その中で特に注目すべきは太陽光発電への補助金だ。これまで国は補助対象である機器の1kw当たりの費用をたびたび引き下げることにより、消費者の太陽光発電の導入コスト負担の引き下げを促し太陽光発電の普及をすすめてきた。
しかし、今回の制度変更では、一律だった補助額がシステム価格によって2段階になり、しかも、システム価格が安いほうが補助率が高くなるというものになっている。具体的にはkw当たり55万円以下の機器の補助は3万円なのに対し、47万5千円以下の機器の補助は3万5千円となっており、補助金を差し引いた導入費用は単純計算で、前者が52万円と後者が44万円となり8万円もの差ができることになる。
一般的な3・5kwシステムなら28万円も変わってくるため、当然消費者は47万5千円以下のシステムを選択することとなり、メーカーはシステム価格を引き下げざるを負えなくなるのだ。さらにはモジュールの変換効率の条件も引き上げ高性能で安価な製品の開発を促すことも進めていく。
住宅供給者の住宅ゼロエネ化を支援
今年度、国交省は住宅供給者の住宅ゼロエネ化への取り組みを誘導する施策として、トップランナーに向けた「省CO2先導事業」と中小工務店に向けた「住宅ゼロエネ化推進事業」を実施する。
ゼロエネ化事業は住宅の躯体・設備の省エネ性能の向上、再生可能エネルギーなどにより、年間の一次エネルギー消費量が正味でゼロまたはおおむねゼロになる住宅をゼロエネ住宅として、それを中小工務店が供給する場合、ゼロエネ住宅にかかるコストの2分の1で1棟当たり最大165万円を補助するもので、中小工務店の背中を後押しするという点で長期優良住宅の普及促進事業と似ている。
また、「省CO2先導事業」は住宅の新築や改修におけるCO2排出を抑制する先導的な取り組みを支援し、具体的にはライフサイクルカーボンマイナスの取り組みや電気自動車との連携を積極的に評価していく。これは住宅ゼロエネ化事業よりも総合性や先導性を求められるため、トップランナーの取り組みを後押しするものになっている。

__データエントリ__.
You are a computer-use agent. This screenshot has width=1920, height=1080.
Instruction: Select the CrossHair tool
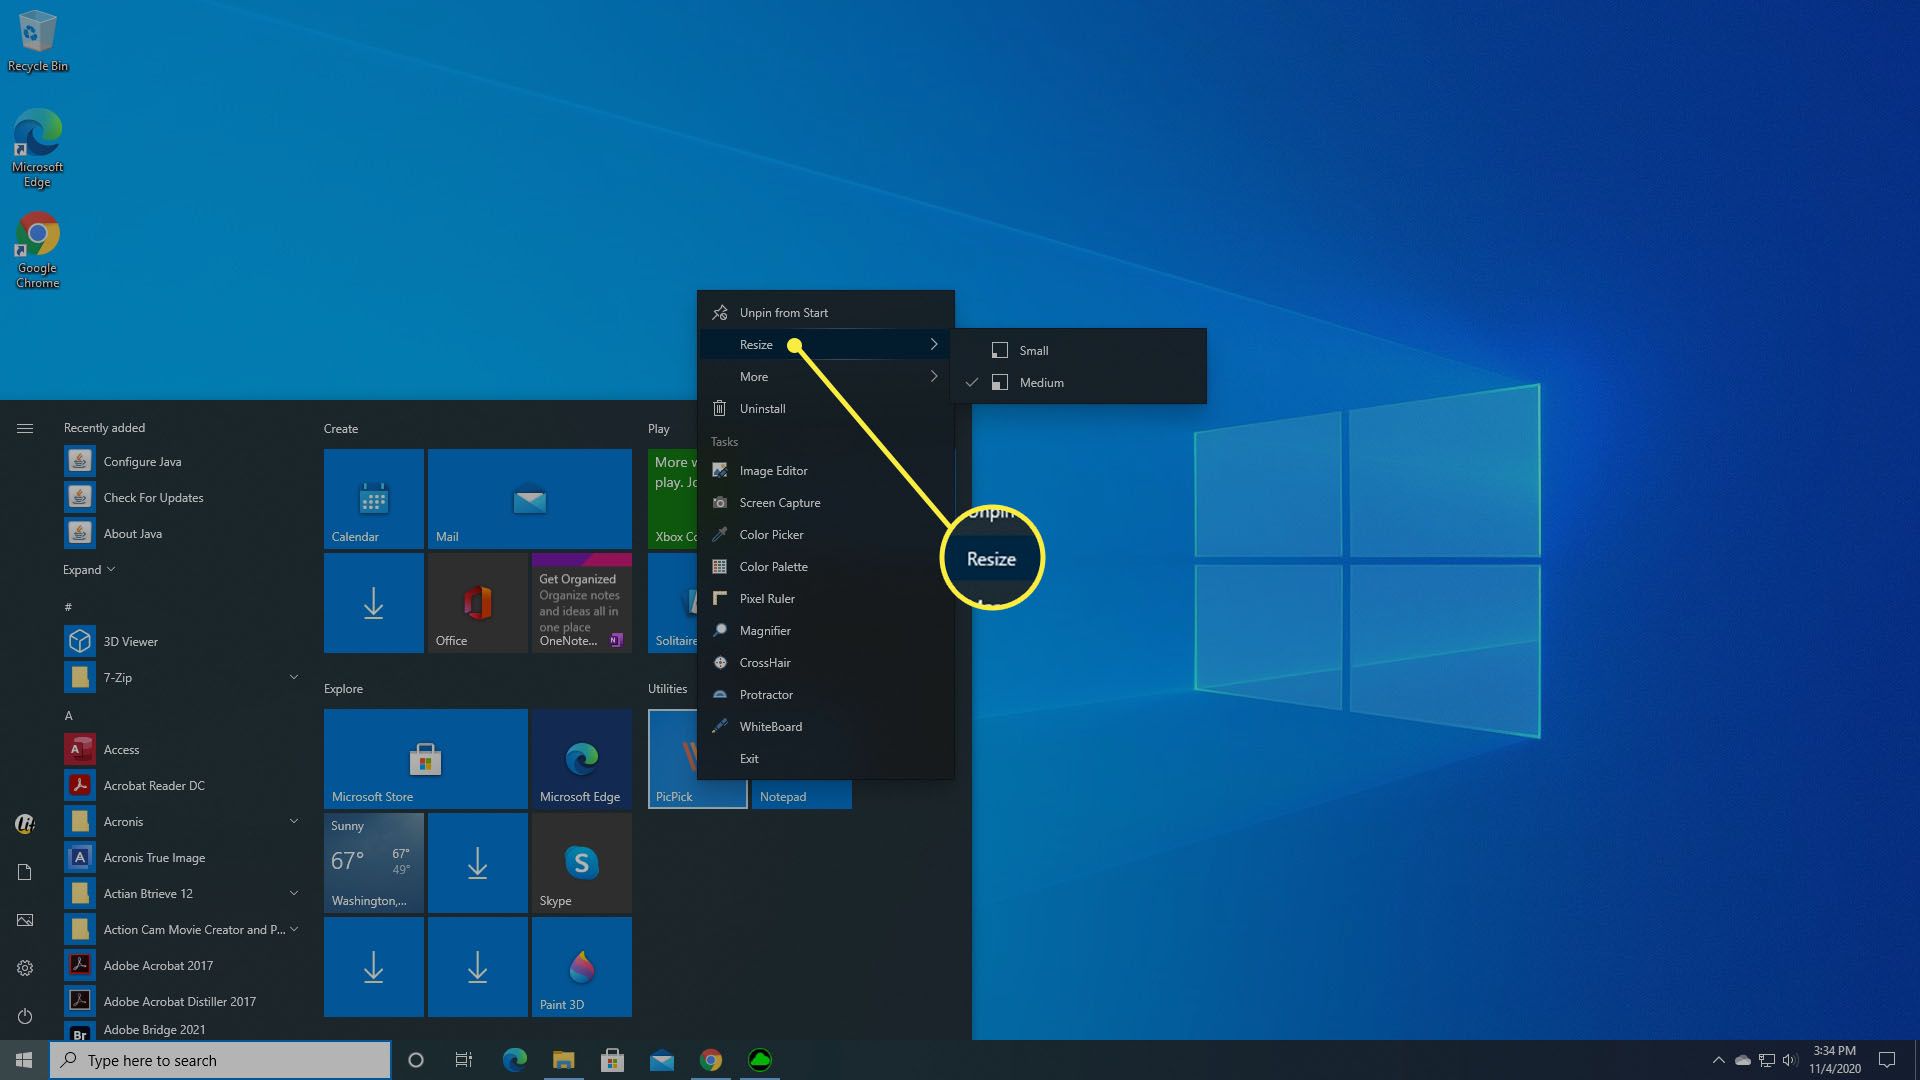(x=766, y=662)
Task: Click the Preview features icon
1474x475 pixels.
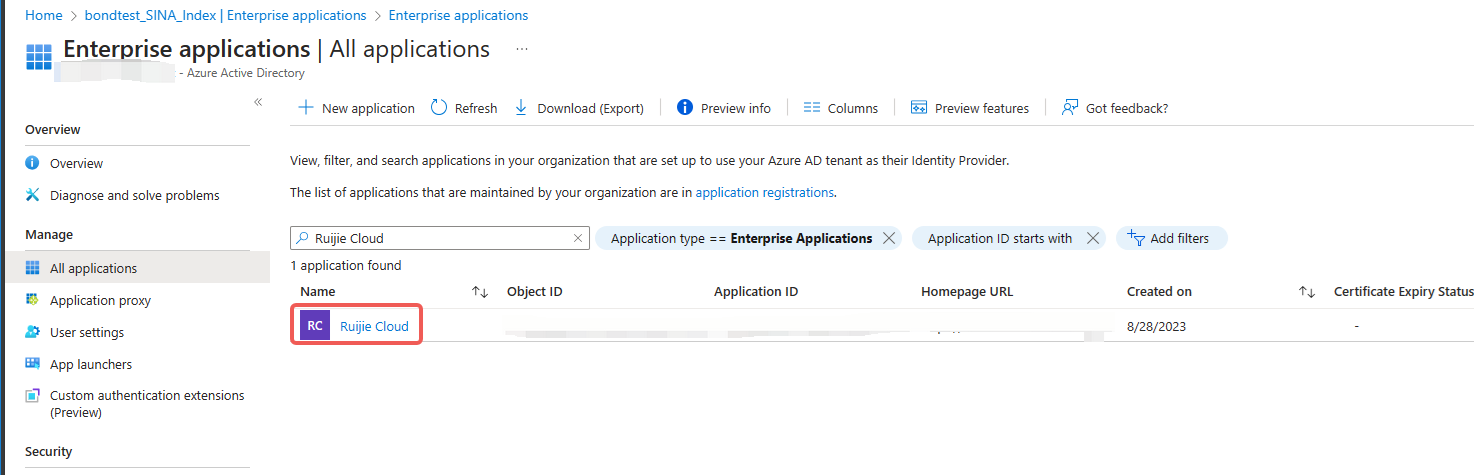Action: click(919, 108)
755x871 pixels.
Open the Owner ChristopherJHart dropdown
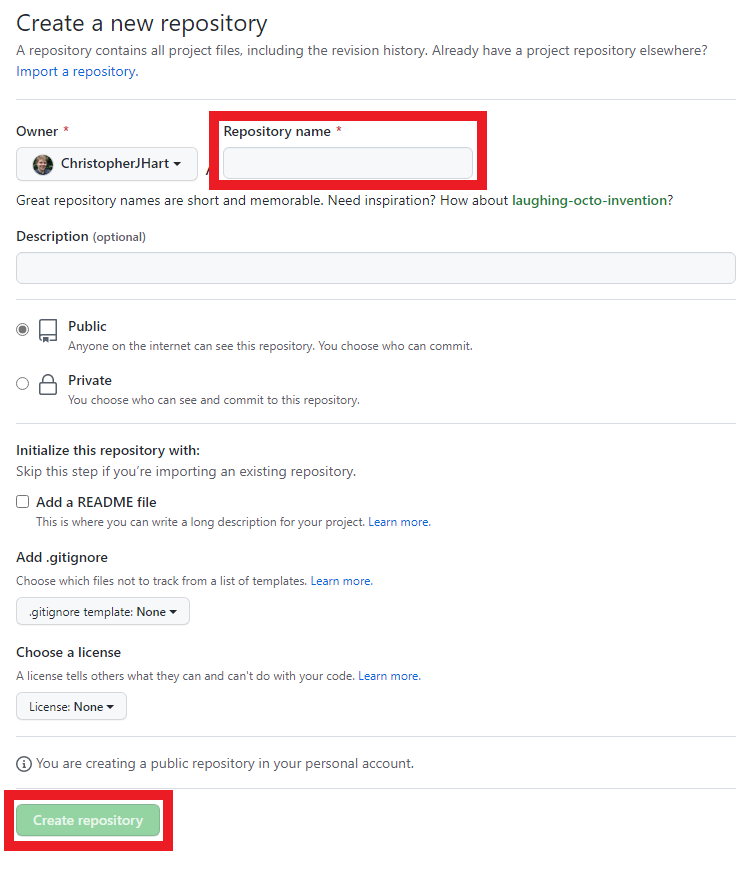click(106, 164)
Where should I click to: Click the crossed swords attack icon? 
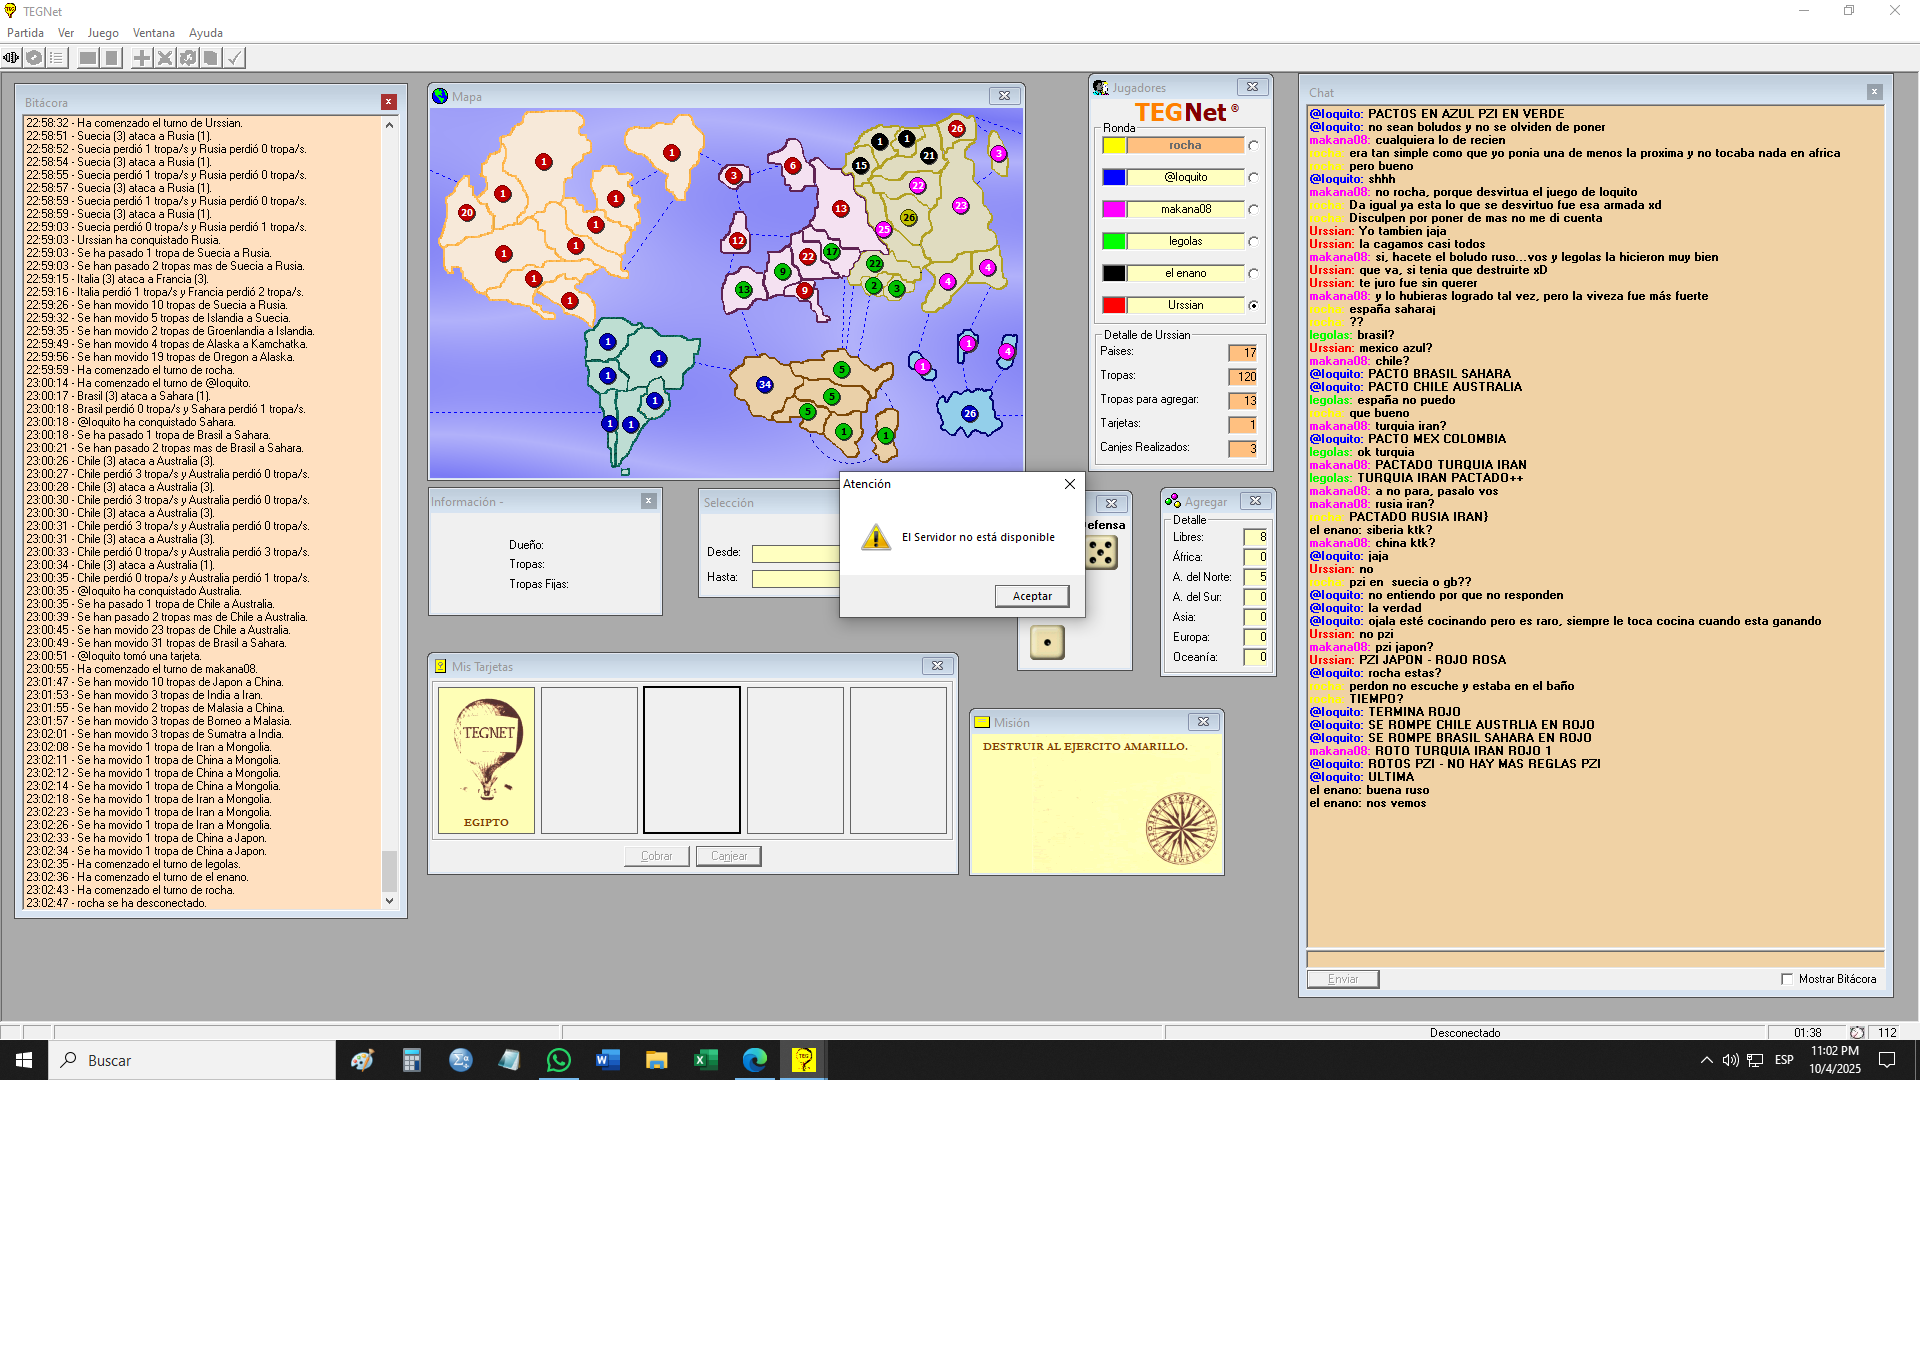[x=165, y=58]
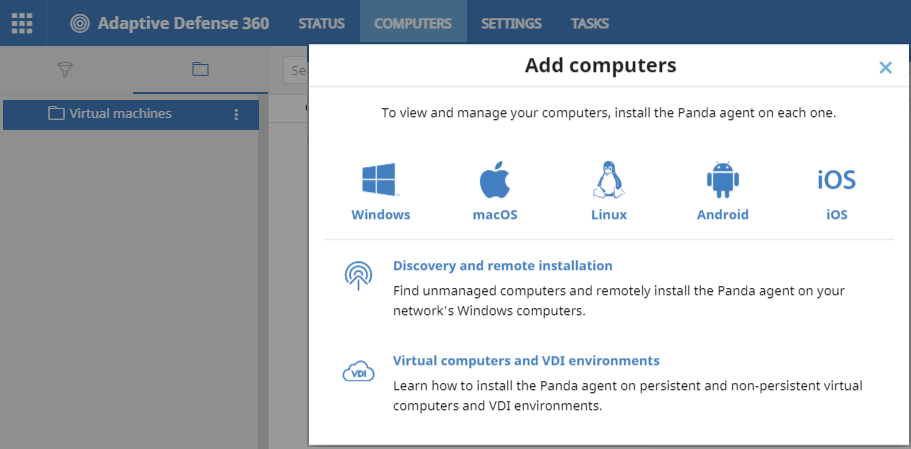Select the Android robot icon
The image size is (911, 449).
tap(722, 181)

__実施事項__.
1/ 次の(a)～(c)が抜粋の内容と一致するかを判定してください。各判定は「はい」か「いいえ」とし、決め手となる抜粋中の語句をそのまま引用して添えること。(a) kw当たり55万円以下の機器の補助は3万円である。(b) 住宅ゼロエネ化の事業では1棟当たり最大200万円が補助される。(c) 「省CO2先導事業」は中小工務店に向けた事業である。
2/ 抜粋のうち「しかし、今回の制度変更では、」で始まり「円もの差ができることになる。」までの部分を、「システム価格」を「機器価格」に置き換えて書き出してください。
3/ 抜粋によると、「省CO2先導事業」で積極的に評価される取り組みは何ですか。
これらのエントリは別の出典から取得したものです。

__各作業の結果__.
1/
(a) はい：「kw当たり55万円以下の機器の補助は3万円」
(b) いいえ：「1棟当たり最大165万円を補助する」
(c) いいえ：「トップランナーに向けた「省CO2先導事業」と中小工務店に向けた「住宅ゼロエネ化推進事業」」

2/
しかし、今回の制度変更では、一律だった補助額が機器価格によって2段階になり、しかも、機器価格が安いほうが補助率が高くなるというものになっている。具体的にはkw当たり55万円以下の機器の補助は3万円なのに対し、47万5千円以下の機器の補助は3万5千円となっており、補助金を差し引いた導入費用は単純計算で、前者が52万円と後者が44万円となり8万円もの差ができることになる。

3/ ライフサイクルカーボンマイナスの取り組みと電気自動車との連携です。